Seznam's Return on BI, Part One

The investment in Business Intelligence returned 10 times in three months, says Michal Buzek, the chief analyst of Seznam

Czech’s biggest web portal, Seznam.cz, has not only built a search engine to rival Google, but has also founded an empire of prospering services. From an email platform to a growing network of contextual advertisements (Sklik), Seznam has excelled at building a portfolio of complementary business ventures.

So how does this giant with thousands of employees, manage and understand the infinite amounts of data at their disposal? One word, GoodData. We sat down with Seznam’s Head Analyst, Michal Buzek, to dig deeper into this trade secret. The following two-part interview will uncover how an investment in their data has payed off by more than 5 million in profit.

How did it all start?

Some time around 2009, a decision was made to implement a Business Intelligence tool and an open competition took place. The former CEO of Seznam, Pavel Zima (now a deputy chairman of the managing board), invited GoodData to bid. At the time, I was part of the team that compared offers and provided recommendations to management. We met with Zdeněk Svoboda (co-founder of Good Data) a few times and he showed us GoodData’s capabilities using a sample of our business data from Sauto.cz. Compared to on-premise licensed BI tools, GoodData was extremely simple and quick; and on top of that, Mr. Svoboda was very smooth and natural in selling it to us. 

Why exactly did you search for Business Intelligence tool?

We needed to escape from Excel – when everybody was bringing their own report to a conference, and the quality of the data was unsteady. What’s more, we had about four different business systems at that time. Long story short, we were looking for an integrated reporting tool that would allow us to get all the data we needed under one unified dashboard. 

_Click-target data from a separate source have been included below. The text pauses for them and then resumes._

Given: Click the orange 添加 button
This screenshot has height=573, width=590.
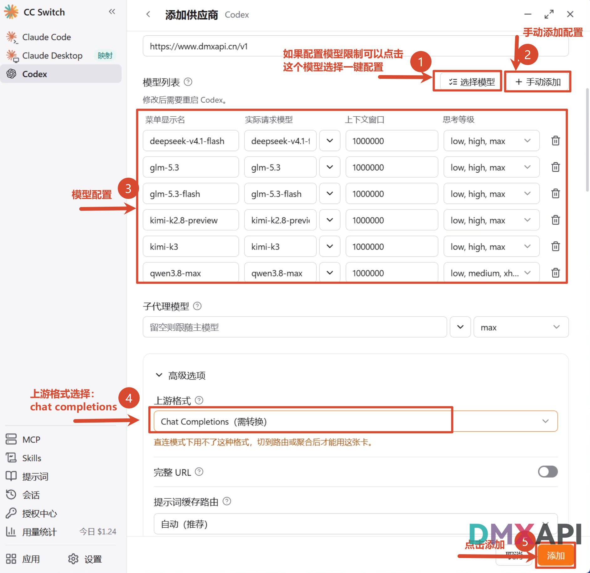Looking at the screenshot, I should pyautogui.click(x=555, y=555).
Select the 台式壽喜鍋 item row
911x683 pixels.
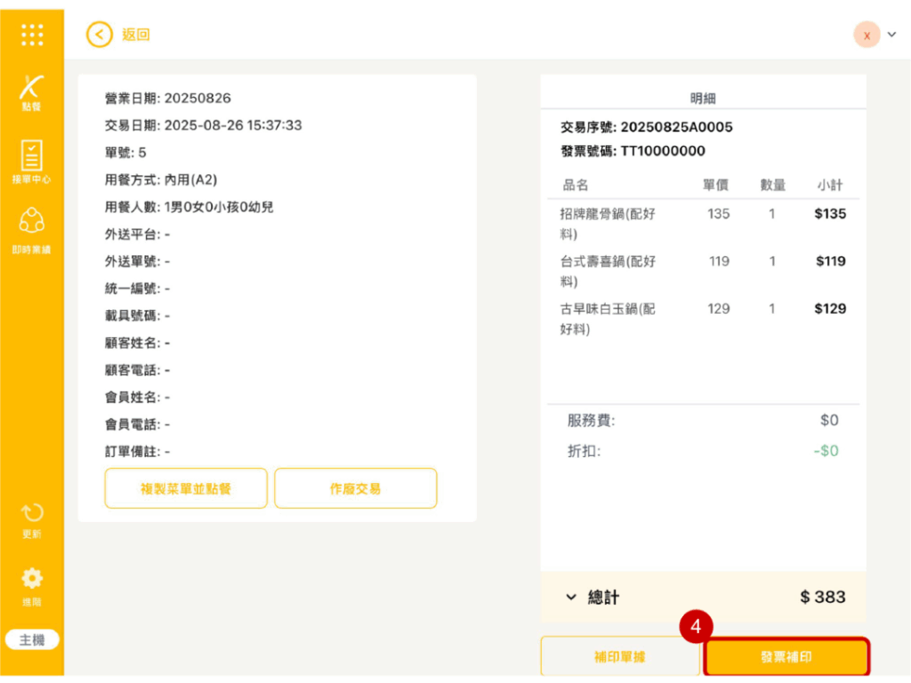[703, 271]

And how did you encounter Keboola?

We’d been using GoodData for about two years, but didn’t launch any big actions in that area. From time to time we asked for a modification of the data model, but it wasn’t until our PR department found out that GoodData had the capabilities to interact with social networks that we were introduced to Keboola. We were told that they had developed the best connectors of Facebook and Twitter data for integration with GoodData.  

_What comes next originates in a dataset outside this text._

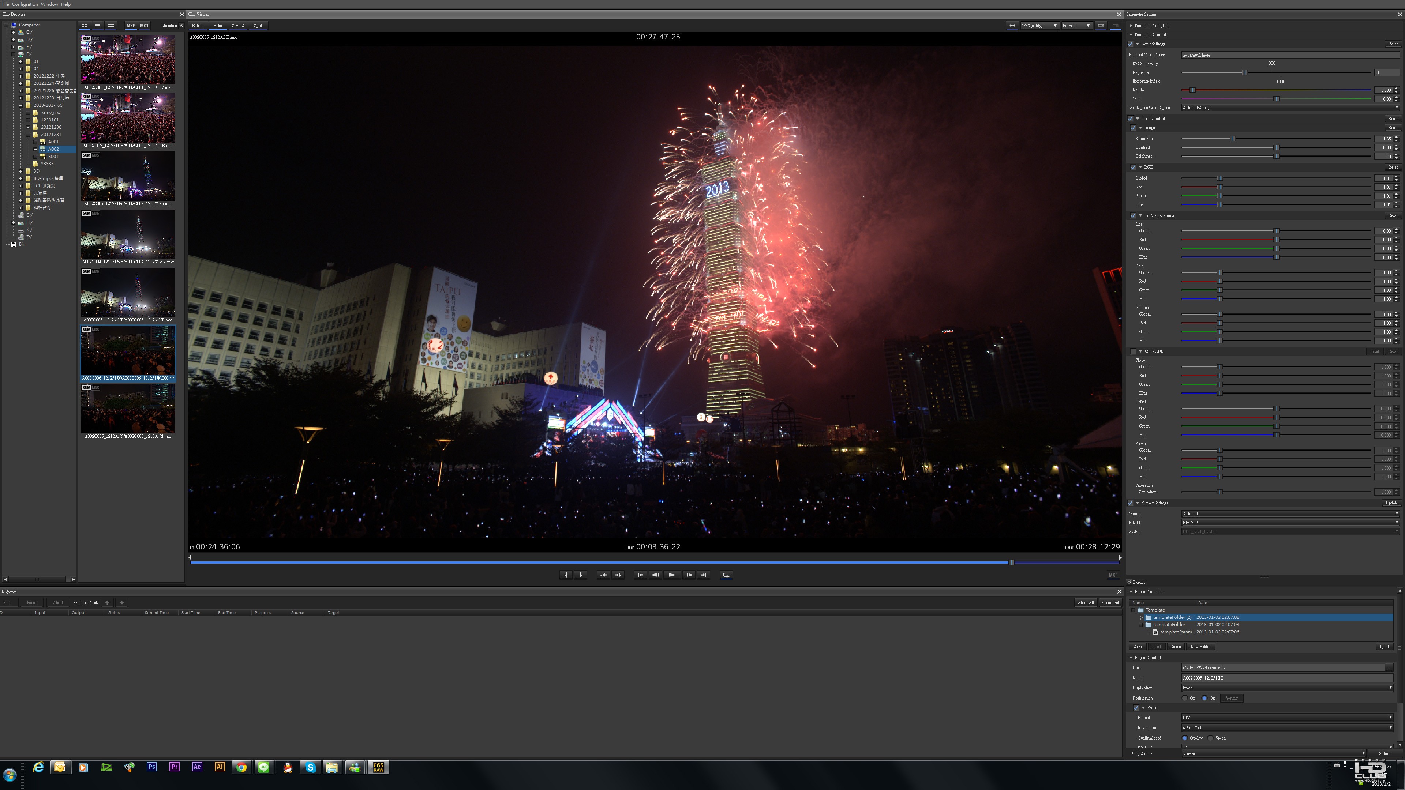Switch clip browser to list view icon
Viewport: 1405px width, 790px height.
point(98,26)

What was your first impression?

Finally someone who resembles the types of people you can find here at Seznam. No suits.

So it all started with the project of getting the data from social networks?

Yes, but I had actually wanted to try something new in GoodData even before that. I wanted to expand the data models and play with other views on our data to see whether I’ll get someone else excited as well. I also wanted to accelerate additions of new items without the need to consult with GoodData each time.

Meanwhile, Keboola came and showed me some ways to improve the Dashboard in GoodData and also had their own tool, Keboola Connection. I won’t lie – I also read Tomáš Čupr’s (well-known Czech businessman, the founder of the most successful variation of Groupon – Slevomat.cz) post about the way they changed his life.  

So what happened next?

In March 2013 we started building a new project for the sales department. I wanted to give the salesmen a fundamental reason to use GoodData. We’ve been buying market research data for some years by that time – specifically looking at expenditures on big-format advertisement - but we haven’t had a chance yet to maximize its potential.

Recently, we connected this third-party data with our business system. In doing so, the knowledge of our current and potential clientbase shifted about five levels ahead. We gave our salesmen a simple tool to trend what types of advertising is purchased, how often and where from, so that they have a better understanding of the buying behaviour of our clients. This took us not one, but five levels beyond what we had before. 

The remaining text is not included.